## Source extract
###

I now have 20K each in 3 separate Roth accounts being used as those DIY 529 accounts. I could use some advice as to the best short-, medium- and long-term investments for each of those accounts. One account might require withdrawals of 25% as early as 6 months, and then every year for 3 years. Alternatively, that might be 4 years for total withdrawal. The other 2 accounts have at least 12 years before any withdrawals would be started. I'll likely keep at least the first year's amount in SPAXX until grandchild +1 decides on which school she will be attending this Fall and if she needs the $$ for that.

I am currently thinking CD's. I can get 1-year CDs at Fido at 5.15%. Should I be looking at other types of investments within the Fido family of offerings? Consider they are in Roth accounts, the various timeframes and trying to keep up with, or outperforming inflation.

###

## Dataset section
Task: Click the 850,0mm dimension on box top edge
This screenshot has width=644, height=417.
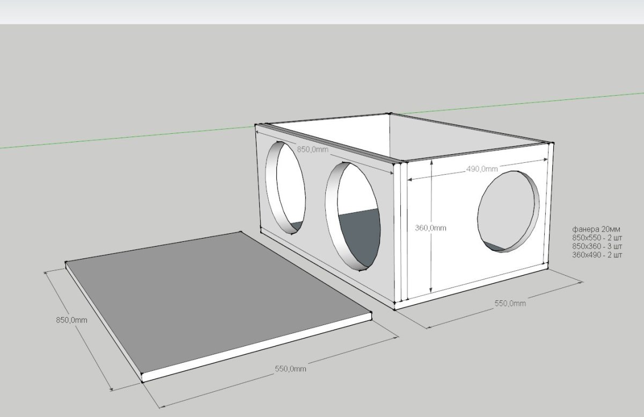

###

## Set task 1
In the Roth account post, what rate is given for 1-year CDs at Fido?
## Set task 2
Rewrite the stretch of the Roth account post from "I am currently" through "or outperforming inflation.", swapping "inflation" for "rising prices".
## Set task 3
Carry on the Roth account post from the point where it stops.
The data has no connection to the Roth account post.

## Task output 1
5.15%

## Task output 2
I am currently thinking CD's. I can get 1-year CDs at Fido at 5.15%. Should I be looking at other types of investments within the Fido family of offerings? Consider they are in Roth accounts, the various timeframes and trying to keep up with, or outperforming rising prices.

## Task output 3
I might consider a 50/50 AA, or similar, for the 2 longer term investments, maybe.
 
... I might consider a 50/50 AA, or similar, for the 2 longer term investments, maybe.
The general structure ought to be "liability matching" with short-term assets matched to short-term needs, etc.

Within that strategy you can look at an overall AA with, for example, equity assets (aka index funds) matched to long-tern liabilities. IOW, the AA is not per account, it is over the totality of the portfolio. Your matching should lead you to an overall AA or at least a starting point. IMHO anything beyond 5 years, certainly 10, should be 100% in equities.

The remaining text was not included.